ACTION ITEM:
Each line of the data below holding the word "Google" must be copied.

RECORDS FOR THIS EXERCISE:

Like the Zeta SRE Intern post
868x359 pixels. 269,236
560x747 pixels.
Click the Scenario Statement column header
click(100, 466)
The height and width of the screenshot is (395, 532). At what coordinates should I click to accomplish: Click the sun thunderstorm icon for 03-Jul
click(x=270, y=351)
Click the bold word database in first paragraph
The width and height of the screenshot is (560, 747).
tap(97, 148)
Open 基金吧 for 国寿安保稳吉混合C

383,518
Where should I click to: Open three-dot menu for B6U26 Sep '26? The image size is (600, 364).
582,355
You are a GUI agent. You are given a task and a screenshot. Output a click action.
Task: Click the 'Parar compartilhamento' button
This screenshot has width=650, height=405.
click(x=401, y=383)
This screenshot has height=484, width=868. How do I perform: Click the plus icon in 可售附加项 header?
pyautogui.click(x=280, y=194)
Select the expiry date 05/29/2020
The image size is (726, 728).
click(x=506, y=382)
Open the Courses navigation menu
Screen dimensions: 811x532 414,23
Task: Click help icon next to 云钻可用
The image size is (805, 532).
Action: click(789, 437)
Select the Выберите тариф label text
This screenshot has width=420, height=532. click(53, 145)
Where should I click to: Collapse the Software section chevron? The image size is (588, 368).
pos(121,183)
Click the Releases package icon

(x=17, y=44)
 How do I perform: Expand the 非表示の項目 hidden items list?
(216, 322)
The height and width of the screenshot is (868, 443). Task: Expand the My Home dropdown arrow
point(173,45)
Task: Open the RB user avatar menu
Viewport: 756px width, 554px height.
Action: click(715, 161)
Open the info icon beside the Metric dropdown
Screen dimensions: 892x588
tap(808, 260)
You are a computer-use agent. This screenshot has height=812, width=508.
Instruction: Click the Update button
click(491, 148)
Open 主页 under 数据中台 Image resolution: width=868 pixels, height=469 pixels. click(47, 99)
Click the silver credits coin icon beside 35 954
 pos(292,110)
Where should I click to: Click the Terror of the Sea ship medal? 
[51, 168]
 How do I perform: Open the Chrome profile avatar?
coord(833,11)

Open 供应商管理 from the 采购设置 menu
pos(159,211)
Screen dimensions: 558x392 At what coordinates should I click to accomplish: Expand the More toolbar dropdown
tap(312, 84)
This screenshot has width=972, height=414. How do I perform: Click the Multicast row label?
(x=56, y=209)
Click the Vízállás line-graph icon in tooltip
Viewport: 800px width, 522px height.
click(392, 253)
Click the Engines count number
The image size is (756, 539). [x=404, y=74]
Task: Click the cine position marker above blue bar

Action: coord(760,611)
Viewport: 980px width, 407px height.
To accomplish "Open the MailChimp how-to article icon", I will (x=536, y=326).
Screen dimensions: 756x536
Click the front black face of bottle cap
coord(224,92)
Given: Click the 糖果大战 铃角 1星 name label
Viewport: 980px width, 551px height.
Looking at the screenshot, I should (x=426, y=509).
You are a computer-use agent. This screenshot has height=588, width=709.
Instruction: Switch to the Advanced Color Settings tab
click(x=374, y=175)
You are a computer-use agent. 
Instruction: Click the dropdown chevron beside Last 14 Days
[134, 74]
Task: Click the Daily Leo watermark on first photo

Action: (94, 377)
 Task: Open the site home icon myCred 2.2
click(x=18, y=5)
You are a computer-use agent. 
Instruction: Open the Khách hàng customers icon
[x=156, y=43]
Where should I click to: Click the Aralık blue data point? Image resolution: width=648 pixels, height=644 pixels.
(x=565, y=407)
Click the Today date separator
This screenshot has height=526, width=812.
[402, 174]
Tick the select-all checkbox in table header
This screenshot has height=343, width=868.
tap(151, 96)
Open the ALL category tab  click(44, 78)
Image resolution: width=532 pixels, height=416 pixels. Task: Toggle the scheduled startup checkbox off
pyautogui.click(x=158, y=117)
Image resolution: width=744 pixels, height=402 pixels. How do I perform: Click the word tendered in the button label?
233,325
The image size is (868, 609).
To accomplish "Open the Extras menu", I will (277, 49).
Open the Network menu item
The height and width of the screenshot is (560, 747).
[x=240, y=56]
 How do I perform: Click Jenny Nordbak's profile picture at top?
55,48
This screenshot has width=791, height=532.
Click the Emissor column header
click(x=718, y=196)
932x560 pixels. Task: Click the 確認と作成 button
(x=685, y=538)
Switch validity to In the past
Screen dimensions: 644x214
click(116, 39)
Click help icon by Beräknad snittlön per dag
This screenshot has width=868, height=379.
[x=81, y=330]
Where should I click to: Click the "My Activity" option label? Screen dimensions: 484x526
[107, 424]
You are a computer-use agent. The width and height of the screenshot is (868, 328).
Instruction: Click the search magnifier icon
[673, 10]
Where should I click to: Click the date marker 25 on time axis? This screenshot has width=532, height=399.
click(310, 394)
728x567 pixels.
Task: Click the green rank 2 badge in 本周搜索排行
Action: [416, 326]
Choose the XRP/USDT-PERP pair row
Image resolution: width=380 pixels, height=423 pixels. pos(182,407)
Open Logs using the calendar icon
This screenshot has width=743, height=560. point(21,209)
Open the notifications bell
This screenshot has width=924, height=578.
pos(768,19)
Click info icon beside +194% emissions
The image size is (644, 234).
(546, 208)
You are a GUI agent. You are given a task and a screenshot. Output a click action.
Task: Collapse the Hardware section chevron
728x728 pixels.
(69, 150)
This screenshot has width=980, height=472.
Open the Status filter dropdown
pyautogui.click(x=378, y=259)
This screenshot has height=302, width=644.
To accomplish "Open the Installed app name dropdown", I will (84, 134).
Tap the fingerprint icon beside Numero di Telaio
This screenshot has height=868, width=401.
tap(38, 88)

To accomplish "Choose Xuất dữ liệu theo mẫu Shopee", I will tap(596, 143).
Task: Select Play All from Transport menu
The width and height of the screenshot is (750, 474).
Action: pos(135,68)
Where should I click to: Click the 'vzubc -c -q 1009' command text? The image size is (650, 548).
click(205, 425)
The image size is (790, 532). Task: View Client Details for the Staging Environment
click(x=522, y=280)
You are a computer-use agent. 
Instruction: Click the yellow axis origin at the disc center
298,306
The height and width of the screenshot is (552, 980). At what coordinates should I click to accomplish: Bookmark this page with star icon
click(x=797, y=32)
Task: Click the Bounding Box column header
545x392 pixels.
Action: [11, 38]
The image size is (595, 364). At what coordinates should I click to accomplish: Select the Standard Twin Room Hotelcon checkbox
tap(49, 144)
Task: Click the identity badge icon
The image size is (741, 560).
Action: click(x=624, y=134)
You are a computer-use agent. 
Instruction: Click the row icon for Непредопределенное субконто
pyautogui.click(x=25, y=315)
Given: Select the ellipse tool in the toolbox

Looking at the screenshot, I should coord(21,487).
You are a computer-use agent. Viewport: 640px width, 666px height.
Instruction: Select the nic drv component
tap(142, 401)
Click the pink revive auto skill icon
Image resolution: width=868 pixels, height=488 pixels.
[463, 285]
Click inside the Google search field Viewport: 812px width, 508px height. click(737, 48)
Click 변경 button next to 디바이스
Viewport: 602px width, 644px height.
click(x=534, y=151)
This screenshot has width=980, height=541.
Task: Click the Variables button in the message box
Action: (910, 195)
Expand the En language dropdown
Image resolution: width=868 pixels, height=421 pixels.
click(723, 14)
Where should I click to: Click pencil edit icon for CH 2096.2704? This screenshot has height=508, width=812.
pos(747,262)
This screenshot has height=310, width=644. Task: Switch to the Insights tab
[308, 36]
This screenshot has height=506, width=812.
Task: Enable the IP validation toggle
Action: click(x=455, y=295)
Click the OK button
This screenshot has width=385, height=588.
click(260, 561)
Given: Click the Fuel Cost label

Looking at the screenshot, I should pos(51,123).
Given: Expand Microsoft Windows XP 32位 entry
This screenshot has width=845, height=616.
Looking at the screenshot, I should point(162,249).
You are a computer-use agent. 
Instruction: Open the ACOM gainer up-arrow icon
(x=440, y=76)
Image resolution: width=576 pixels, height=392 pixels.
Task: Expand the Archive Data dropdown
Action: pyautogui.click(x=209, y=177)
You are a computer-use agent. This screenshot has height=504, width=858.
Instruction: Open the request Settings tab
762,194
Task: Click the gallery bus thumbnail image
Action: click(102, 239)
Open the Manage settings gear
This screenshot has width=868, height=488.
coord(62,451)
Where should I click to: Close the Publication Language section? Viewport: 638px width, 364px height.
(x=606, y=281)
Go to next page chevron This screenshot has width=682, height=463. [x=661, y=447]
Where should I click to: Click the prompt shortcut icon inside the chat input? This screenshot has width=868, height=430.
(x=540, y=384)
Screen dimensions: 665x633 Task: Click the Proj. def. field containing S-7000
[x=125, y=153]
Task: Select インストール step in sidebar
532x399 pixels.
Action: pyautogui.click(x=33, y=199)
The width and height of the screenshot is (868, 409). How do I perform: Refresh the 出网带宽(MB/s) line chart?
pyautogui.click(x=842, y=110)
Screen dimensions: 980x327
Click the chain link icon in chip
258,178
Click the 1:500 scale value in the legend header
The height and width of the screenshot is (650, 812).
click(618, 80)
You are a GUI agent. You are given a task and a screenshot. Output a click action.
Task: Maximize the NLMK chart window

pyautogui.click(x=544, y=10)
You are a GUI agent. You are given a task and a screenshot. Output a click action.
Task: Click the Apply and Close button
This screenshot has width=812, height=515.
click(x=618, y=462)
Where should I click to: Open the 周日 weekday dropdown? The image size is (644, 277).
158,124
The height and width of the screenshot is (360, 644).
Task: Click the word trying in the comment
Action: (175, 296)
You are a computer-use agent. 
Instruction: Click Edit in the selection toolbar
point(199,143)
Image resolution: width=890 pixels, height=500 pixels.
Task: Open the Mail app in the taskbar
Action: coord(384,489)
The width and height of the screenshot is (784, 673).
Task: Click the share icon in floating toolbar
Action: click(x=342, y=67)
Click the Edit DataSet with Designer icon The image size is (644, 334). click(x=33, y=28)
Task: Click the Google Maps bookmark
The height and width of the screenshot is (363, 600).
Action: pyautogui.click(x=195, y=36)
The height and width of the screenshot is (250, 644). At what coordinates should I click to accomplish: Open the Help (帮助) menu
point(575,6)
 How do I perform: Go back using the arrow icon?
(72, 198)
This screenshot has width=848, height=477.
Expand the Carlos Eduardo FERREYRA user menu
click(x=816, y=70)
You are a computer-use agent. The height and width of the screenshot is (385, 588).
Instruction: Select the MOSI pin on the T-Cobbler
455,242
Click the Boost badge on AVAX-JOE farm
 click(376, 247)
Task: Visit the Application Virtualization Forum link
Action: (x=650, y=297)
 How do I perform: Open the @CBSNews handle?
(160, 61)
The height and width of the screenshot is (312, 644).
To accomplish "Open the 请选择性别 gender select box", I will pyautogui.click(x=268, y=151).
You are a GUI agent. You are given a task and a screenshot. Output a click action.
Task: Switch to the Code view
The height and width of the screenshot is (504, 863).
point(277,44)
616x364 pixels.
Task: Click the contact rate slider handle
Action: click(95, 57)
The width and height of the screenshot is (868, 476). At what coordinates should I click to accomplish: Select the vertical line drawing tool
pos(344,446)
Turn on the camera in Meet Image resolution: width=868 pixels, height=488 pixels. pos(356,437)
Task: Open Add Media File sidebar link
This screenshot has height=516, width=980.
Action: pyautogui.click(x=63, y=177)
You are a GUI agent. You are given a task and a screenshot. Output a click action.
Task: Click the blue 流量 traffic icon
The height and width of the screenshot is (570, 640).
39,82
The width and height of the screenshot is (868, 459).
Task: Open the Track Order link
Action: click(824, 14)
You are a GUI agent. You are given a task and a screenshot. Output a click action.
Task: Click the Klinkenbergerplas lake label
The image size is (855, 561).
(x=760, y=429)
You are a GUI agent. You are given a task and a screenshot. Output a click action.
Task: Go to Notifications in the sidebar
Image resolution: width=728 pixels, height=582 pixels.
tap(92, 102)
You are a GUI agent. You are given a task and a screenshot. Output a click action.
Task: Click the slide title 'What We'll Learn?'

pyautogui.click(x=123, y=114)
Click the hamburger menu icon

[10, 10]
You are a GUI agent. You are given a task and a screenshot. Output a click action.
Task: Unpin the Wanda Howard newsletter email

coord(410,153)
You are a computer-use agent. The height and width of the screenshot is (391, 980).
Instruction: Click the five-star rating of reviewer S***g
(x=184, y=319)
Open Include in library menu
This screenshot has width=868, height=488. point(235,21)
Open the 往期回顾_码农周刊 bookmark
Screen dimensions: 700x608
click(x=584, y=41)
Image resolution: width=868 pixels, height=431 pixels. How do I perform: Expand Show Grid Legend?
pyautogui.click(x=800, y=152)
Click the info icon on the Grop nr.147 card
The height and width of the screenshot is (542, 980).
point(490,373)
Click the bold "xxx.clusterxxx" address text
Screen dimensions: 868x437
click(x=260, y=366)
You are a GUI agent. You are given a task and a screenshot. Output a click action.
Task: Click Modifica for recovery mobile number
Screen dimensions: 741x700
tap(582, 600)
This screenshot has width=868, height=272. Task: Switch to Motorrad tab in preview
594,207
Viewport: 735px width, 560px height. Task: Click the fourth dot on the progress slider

ANSWER:
Click inside the Google search field Viewport: 812px width, 508px height. click(737, 48)
Task: Click the Google Maps bookmark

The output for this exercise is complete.